Exercise: Retype the lines between the one holding "The width and height of the screenshot is (820, 429)." and the one holding "significance-bracket is located", inclusive, without changing anything.

Records Start Marker

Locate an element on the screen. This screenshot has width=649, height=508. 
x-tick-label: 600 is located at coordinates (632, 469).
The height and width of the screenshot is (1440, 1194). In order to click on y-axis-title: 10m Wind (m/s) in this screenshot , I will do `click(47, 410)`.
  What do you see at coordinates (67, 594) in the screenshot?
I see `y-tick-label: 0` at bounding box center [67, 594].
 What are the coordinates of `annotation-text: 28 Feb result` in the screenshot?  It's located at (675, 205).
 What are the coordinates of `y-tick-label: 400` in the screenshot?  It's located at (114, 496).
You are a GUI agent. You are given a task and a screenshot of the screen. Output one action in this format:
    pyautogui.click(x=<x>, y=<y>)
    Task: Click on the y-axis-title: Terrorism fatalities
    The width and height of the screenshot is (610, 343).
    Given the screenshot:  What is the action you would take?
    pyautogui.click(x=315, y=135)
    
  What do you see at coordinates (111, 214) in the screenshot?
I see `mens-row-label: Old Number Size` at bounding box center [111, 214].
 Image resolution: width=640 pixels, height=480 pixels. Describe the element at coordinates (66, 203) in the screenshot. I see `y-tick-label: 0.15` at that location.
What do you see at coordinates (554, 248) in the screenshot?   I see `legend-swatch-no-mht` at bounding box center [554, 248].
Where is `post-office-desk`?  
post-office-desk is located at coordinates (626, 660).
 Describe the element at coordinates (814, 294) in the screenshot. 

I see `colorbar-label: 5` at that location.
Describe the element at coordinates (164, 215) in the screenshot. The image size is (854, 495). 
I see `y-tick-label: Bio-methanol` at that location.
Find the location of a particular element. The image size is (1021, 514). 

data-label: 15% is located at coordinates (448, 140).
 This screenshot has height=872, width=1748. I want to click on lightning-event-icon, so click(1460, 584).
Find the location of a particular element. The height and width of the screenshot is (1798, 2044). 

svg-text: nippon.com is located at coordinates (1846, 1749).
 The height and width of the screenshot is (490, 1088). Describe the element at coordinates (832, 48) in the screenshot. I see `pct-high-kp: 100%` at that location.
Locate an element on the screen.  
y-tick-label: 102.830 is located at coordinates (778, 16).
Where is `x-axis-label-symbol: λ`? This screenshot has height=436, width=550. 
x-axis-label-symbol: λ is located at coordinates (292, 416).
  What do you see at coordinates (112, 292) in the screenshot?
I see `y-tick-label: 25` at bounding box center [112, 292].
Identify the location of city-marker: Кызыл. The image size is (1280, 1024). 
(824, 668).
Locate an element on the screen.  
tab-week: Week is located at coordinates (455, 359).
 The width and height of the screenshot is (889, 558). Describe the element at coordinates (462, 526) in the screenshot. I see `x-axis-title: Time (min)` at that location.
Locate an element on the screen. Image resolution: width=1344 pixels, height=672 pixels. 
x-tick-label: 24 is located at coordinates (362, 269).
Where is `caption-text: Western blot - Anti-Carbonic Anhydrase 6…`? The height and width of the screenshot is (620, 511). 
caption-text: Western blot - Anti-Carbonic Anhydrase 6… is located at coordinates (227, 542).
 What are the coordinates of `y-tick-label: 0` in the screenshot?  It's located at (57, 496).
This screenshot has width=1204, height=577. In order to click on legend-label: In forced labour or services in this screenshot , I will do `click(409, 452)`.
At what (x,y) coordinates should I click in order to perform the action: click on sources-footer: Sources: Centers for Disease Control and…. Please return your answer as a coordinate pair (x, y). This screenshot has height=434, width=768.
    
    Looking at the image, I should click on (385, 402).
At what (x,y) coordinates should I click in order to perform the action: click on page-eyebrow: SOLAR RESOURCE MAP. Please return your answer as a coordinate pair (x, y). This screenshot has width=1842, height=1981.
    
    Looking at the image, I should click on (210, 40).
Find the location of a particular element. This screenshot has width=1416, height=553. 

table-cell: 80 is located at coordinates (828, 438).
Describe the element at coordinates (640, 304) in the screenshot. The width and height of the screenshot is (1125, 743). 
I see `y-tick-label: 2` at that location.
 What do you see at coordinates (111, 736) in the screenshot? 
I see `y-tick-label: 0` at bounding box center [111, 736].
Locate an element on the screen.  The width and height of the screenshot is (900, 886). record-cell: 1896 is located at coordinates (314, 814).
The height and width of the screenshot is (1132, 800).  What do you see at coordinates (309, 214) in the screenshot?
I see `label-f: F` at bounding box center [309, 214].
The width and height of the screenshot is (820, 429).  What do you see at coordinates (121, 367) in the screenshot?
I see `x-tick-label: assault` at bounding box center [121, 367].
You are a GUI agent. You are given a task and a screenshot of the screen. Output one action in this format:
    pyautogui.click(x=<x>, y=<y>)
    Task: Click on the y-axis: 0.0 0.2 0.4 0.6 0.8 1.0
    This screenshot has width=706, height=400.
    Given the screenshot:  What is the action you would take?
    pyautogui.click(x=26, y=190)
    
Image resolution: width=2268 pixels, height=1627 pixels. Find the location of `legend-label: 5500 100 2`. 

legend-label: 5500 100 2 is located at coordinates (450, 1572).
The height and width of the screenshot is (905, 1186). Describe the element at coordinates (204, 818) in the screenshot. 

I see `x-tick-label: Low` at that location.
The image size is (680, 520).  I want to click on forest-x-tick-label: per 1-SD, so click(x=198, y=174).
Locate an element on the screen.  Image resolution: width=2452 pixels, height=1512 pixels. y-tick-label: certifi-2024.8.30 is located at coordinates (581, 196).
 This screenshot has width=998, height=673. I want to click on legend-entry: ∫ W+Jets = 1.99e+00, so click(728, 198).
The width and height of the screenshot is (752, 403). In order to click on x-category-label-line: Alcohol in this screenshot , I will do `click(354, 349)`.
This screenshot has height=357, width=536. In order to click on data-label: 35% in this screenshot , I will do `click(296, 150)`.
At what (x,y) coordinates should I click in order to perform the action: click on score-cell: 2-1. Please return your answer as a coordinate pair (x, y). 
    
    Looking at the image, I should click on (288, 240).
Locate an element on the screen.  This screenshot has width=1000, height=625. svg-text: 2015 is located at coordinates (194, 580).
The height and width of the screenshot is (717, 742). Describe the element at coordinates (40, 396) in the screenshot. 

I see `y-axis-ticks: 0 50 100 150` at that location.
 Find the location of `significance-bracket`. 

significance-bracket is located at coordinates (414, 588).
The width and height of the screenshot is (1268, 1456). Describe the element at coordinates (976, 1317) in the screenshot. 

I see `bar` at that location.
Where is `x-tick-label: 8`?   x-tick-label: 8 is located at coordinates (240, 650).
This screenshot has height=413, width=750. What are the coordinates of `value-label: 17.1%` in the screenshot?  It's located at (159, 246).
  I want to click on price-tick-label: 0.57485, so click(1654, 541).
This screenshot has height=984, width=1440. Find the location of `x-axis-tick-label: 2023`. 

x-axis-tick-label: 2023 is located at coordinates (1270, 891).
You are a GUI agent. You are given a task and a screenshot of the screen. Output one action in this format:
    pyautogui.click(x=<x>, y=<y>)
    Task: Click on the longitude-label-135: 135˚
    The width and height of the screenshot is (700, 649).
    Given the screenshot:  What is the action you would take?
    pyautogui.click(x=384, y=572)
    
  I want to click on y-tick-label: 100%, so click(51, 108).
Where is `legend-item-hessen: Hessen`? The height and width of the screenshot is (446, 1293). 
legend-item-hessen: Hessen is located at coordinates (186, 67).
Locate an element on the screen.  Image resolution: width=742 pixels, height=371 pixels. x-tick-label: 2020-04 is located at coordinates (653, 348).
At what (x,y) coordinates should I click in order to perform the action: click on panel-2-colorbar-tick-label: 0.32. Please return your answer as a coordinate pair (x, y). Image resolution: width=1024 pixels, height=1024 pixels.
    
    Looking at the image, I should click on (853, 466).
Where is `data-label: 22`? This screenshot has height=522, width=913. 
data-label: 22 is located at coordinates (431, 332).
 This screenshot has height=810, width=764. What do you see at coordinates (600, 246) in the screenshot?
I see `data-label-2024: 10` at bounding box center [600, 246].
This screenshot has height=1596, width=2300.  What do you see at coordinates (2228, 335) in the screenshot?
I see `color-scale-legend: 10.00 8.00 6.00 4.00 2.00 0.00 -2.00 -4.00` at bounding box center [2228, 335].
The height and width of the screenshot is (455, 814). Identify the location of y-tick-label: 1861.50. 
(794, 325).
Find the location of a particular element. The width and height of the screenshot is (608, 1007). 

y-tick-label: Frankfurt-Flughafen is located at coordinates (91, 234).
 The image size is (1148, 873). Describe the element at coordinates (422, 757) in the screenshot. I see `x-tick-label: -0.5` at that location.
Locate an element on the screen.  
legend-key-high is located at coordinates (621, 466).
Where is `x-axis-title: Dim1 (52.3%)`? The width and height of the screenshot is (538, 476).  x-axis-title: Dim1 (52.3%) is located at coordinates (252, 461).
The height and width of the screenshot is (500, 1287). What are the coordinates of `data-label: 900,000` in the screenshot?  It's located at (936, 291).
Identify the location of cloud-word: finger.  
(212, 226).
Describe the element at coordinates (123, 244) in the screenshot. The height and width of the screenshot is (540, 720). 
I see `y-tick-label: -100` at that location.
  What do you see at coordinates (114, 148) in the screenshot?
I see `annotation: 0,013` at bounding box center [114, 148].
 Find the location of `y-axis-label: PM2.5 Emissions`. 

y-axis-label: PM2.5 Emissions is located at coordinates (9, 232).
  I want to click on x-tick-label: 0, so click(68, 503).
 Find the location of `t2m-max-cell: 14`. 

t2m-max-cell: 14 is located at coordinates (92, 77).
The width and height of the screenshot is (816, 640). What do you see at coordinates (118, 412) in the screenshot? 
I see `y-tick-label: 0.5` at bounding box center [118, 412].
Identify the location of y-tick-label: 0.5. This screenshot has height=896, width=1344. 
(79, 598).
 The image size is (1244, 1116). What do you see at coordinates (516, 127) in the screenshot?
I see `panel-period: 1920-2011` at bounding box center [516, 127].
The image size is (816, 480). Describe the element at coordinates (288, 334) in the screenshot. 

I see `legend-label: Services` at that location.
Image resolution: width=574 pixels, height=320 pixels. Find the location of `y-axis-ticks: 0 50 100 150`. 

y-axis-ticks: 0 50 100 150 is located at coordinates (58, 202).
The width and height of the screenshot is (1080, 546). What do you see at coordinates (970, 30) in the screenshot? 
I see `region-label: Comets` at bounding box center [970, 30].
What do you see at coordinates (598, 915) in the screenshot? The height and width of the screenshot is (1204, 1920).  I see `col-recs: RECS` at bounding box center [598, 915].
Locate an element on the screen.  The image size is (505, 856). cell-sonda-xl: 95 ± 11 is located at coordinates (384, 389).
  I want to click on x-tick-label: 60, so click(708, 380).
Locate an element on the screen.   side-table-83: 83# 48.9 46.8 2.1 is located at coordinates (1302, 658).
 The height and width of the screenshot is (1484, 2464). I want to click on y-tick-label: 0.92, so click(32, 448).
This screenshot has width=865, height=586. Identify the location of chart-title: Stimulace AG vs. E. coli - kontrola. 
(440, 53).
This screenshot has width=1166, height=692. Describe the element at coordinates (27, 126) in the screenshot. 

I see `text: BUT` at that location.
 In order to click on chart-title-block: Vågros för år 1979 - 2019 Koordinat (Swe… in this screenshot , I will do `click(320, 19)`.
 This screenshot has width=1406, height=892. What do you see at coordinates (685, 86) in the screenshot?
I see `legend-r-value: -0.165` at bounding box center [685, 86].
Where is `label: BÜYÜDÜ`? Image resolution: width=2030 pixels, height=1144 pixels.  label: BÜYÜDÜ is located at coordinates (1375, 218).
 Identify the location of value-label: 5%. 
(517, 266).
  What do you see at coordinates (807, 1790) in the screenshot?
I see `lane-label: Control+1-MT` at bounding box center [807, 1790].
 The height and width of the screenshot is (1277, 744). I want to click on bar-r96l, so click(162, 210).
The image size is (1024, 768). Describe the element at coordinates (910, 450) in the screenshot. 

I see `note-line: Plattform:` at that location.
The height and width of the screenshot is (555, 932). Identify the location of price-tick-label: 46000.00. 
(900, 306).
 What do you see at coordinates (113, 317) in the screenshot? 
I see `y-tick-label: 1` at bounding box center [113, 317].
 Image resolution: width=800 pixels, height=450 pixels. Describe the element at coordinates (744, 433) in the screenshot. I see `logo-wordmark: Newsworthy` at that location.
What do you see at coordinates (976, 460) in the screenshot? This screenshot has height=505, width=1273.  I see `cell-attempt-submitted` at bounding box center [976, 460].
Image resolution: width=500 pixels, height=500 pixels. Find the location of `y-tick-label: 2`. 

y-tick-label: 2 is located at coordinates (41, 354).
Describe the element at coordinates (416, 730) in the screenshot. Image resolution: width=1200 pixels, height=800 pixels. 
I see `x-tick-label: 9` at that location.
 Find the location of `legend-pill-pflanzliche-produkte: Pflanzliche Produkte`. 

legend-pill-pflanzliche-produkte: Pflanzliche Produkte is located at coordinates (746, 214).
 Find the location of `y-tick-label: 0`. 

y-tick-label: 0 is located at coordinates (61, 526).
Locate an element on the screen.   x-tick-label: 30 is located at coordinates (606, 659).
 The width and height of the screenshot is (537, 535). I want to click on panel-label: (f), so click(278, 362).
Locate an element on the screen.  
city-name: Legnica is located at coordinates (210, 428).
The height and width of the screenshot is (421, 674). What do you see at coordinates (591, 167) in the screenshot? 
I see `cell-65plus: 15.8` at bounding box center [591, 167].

Records End Marker

Solution:
The width and height of the screenshot is (820, 429).  What do you see at coordinates (121, 367) in the screenshot?
I see `x-tick-label: assault` at bounding box center [121, 367].
You are a GUI agent. You are given a task and a screenshot of the screen. Output one action in this format:
    pyautogui.click(x=<x>, y=<y>)
    Task: Click on the y-axis: 0.0 0.2 0.4 0.6 0.8 1.0
    This screenshot has width=706, height=400.
    Given the screenshot:  What is the action you would take?
    pyautogui.click(x=26, y=190)
    
Image resolution: width=2268 pixels, height=1627 pixels. Find the location of `legend-label: 5500 100 2`. 

legend-label: 5500 100 2 is located at coordinates (450, 1572).
The height and width of the screenshot is (905, 1186). Describe the element at coordinates (204, 818) in the screenshot. 

I see `x-tick-label: Low` at that location.
The image size is (680, 520).  I want to click on forest-x-tick-label: per 1-SD, so click(x=198, y=174).
Locate an element on the screen.  Image resolution: width=2452 pixels, height=1512 pixels. y-tick-label: certifi-2024.8.30 is located at coordinates (581, 196).
 This screenshot has width=998, height=673. I want to click on legend-entry: ∫ W+Jets = 1.99e+00, so click(728, 198).
The width and height of the screenshot is (752, 403). In order to click on x-category-label-line: Alcohol in this screenshot , I will do `click(354, 349)`.
This screenshot has height=357, width=536. In order to click on data-label: 35% in this screenshot , I will do `click(296, 150)`.
At what (x,y) coordinates should I click in order to perform the action: click on score-cell: 2-1. Please return your answer as a coordinate pair (x, y). 
    
    Looking at the image, I should click on (288, 240).
Locate an element on the screen.  This screenshot has width=1000, height=625. svg-text: 2015 is located at coordinates (194, 580).
The height and width of the screenshot is (717, 742). Describe the element at coordinates (40, 396) in the screenshot. 

I see `y-axis-ticks: 0 50 100 150` at that location.
 Find the location of `significance-bracket`. 

significance-bracket is located at coordinates (414, 588).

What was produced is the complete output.